- [QUOTED PASSAGE]
####

On Aug 14, 2007, at 3:55 AM, Michel Jullian wrote:
What you are still missing Horace is that the two plates, provided
they are closer together than their lateral extent, act as their
own Faraday cage so their surface charges really only depend on
their difference of potential, irrespective of their potential
relative to nearby external objects including the external Faraday
cage (whose use is desirable anyway as previously discussed).
What you are missing Michel is the discussion that started this whole
thing, the original discussion about the massive morphological
effects of small electrostatic fields *parallel to the plates* in the
Szpak cell experiments. It was a mysterious effect. I hypothesized
these morphological surface effects were due to changes in ion
concentration and electron fugacity, and from the amazingly small E
fields that must have remained at the electrodes from the 6 kV
applied across the cell. I suggested that such a small change in
fields could be affecting cold fusion experiments all over the world
due to differing atmospheric conditions at differing times and
places. Let's be more specific (below).

####

- [BRIEF 1]
Return the passage of the email about charged plates from "On Aug 14, 2007, at" to "as previously discussed).", copied word for word.
- [BRIEF 2]
Write the next part of the email about electrostatic fields and the charged plates, starting right after its last sentence.

####

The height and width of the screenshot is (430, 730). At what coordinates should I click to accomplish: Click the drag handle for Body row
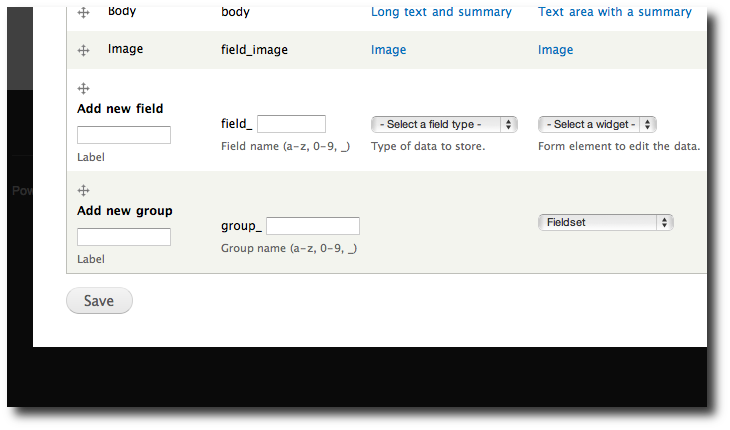pos(83,12)
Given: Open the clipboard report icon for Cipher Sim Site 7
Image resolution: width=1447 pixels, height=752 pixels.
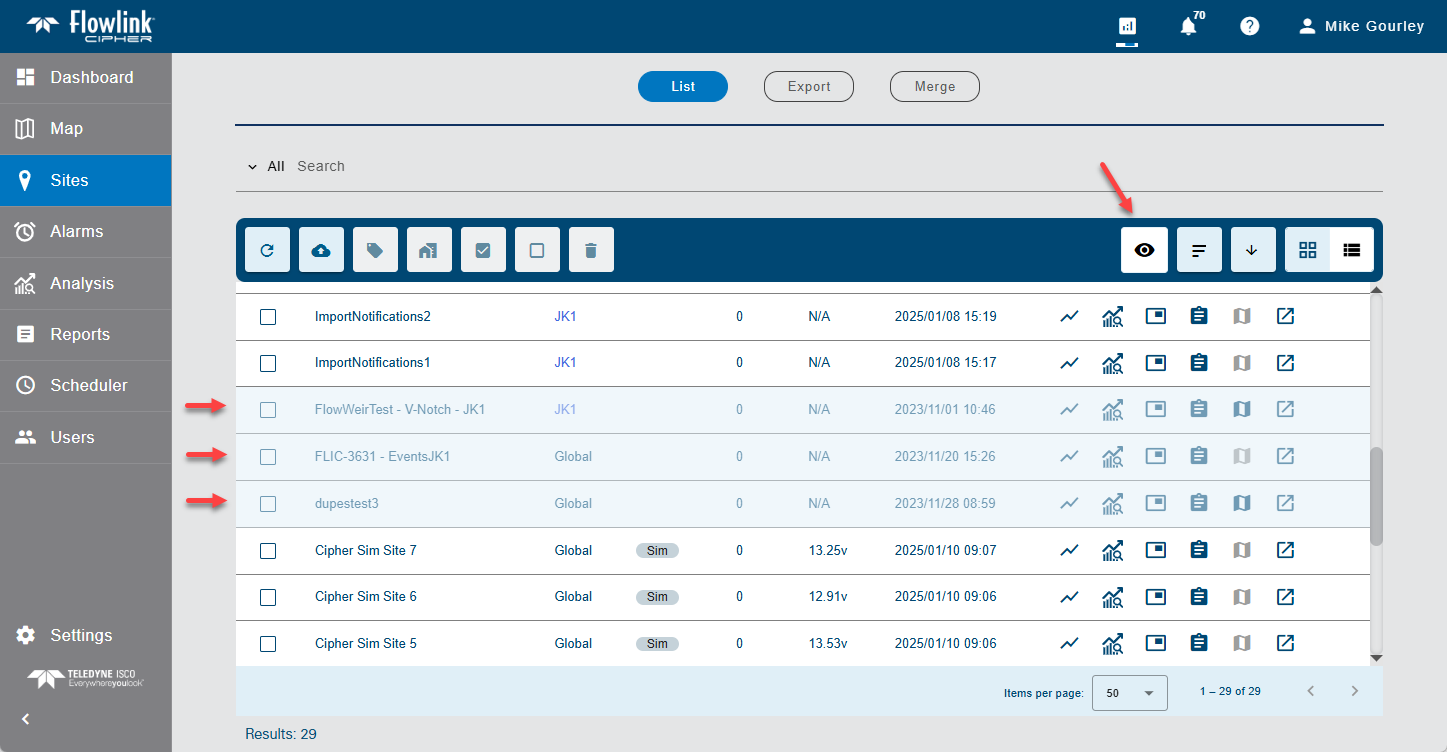Looking at the screenshot, I should tap(1199, 550).
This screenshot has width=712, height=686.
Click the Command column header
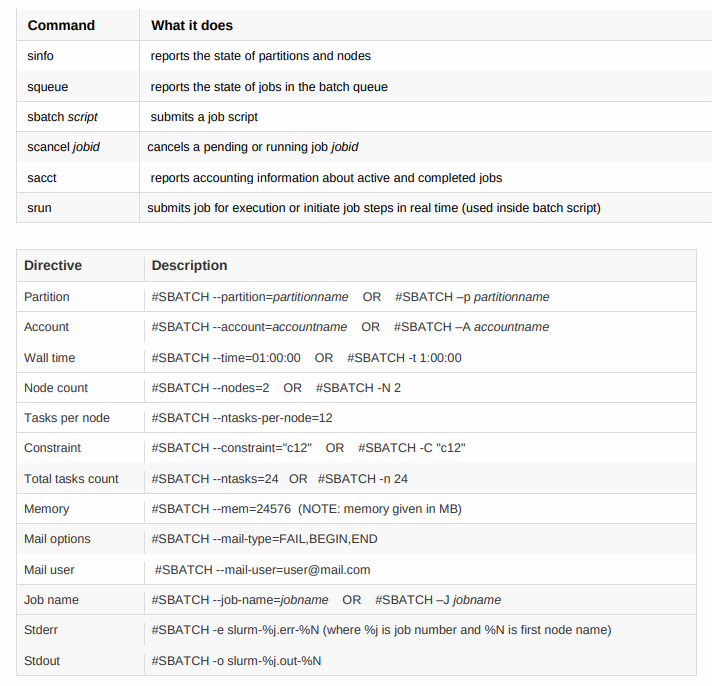(x=61, y=25)
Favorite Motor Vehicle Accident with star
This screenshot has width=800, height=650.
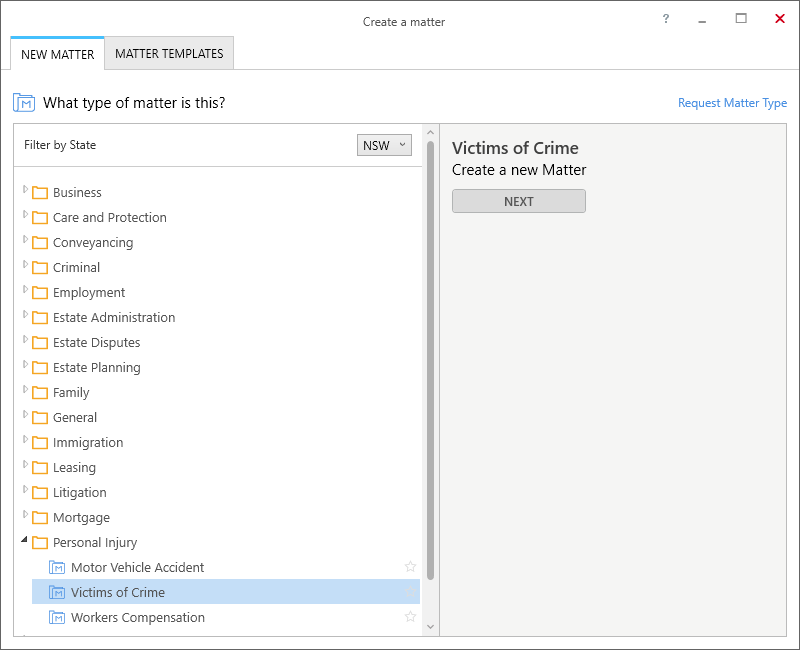click(410, 567)
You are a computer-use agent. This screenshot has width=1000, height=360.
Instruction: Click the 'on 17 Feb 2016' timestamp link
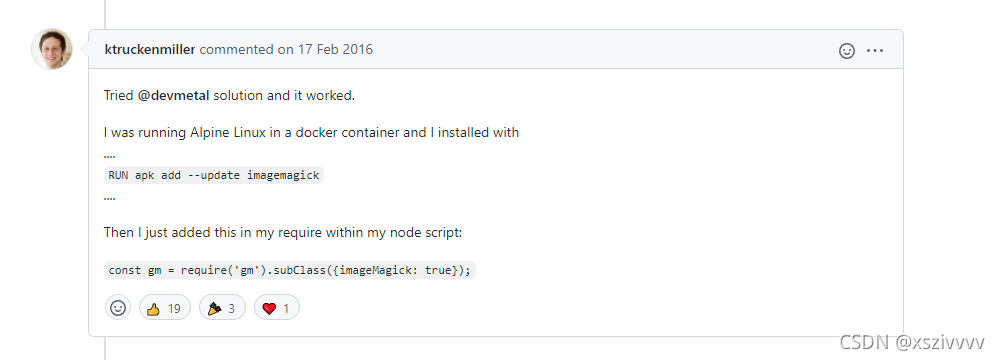325,50
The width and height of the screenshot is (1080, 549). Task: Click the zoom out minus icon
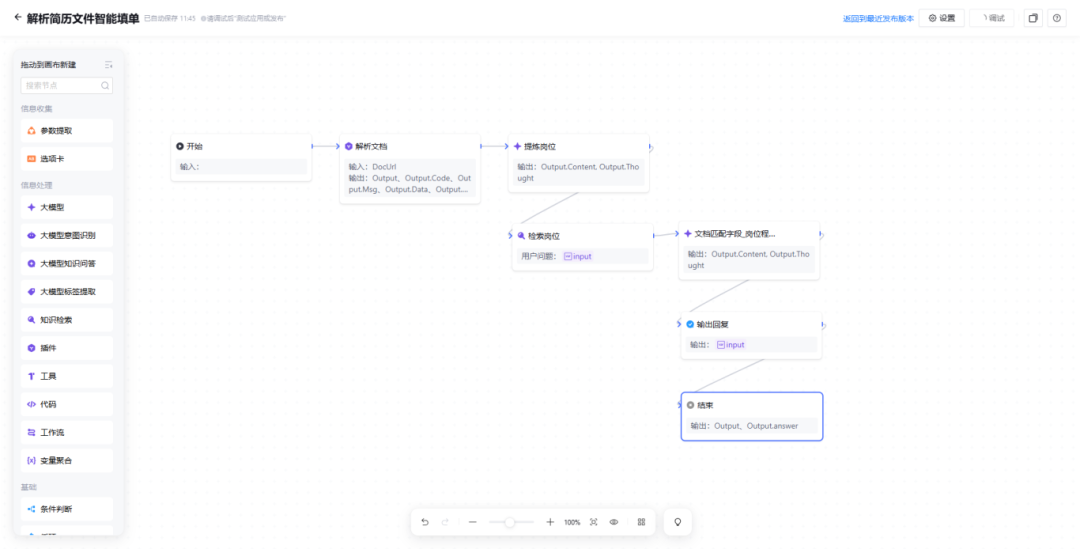[472, 522]
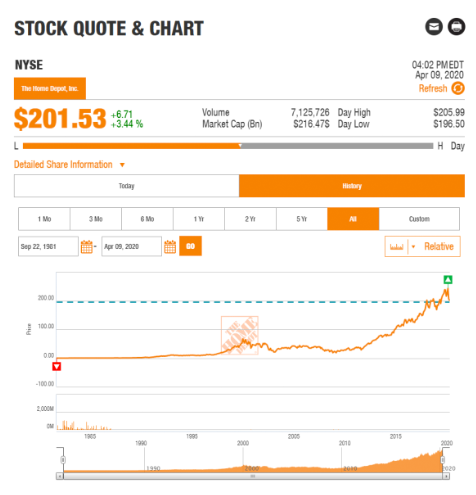Click the email envelope icon
Viewport: 476px width, 495px height.
coord(434,27)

####

- [TASK OUTPUT 1]
On Aug 14, 2007, at 3:55 AM, Michel Jullian wrote:
What you are still missing Horace is that the two plates, provided
they are closer together than their lateral extent, act as their
own Faraday cage so their surface charges really only depend on
their difference of potential, irrespective of their potential
relative to nearby external objects including the external Faraday
cage (whose use is desirable anyway as previously discussed).

- [TASK OUTPUT 2]
This follows as I said from Gauss's law (also mentioned by John,
appropriately). I sent you a link earlier, here it is again:
http://hyperphysics.phy-astr.gsu.edu/hbase/electric/gaulaw.html
Here is the important figure with regards to our discussion.
V1 V2
(Ground)=(++HV--)===I I==============(Ground)
I I
V3 I GGGIGGG
I===(+LV-)=====I G GgG G
.....I..............I...G GgG G.............................
I I G GgG G
I I XG GgG G
+ ==oXG GgG Go
+ oXG GgG Go
+ oXG GgG Go
+ oXG GgG Go
+ oXG GgG Go
+ oXG GgG Go
+ XG GgG G
+ G GgG G
+ GGGGGGG
GGGGGGG
Key:
=I - Rubber HV insulated test lead
(--HV) - High voltage low current DC power supply
(LV) - Floating low voltage electrolysis DC power supply
G - Surface of thick strong electrolyte-proof insulator
+ - Electrolysis anode, slightly less negative than
cathode wire.
X - CR-39 slab
g - Ground potential electrode for the high voltage field.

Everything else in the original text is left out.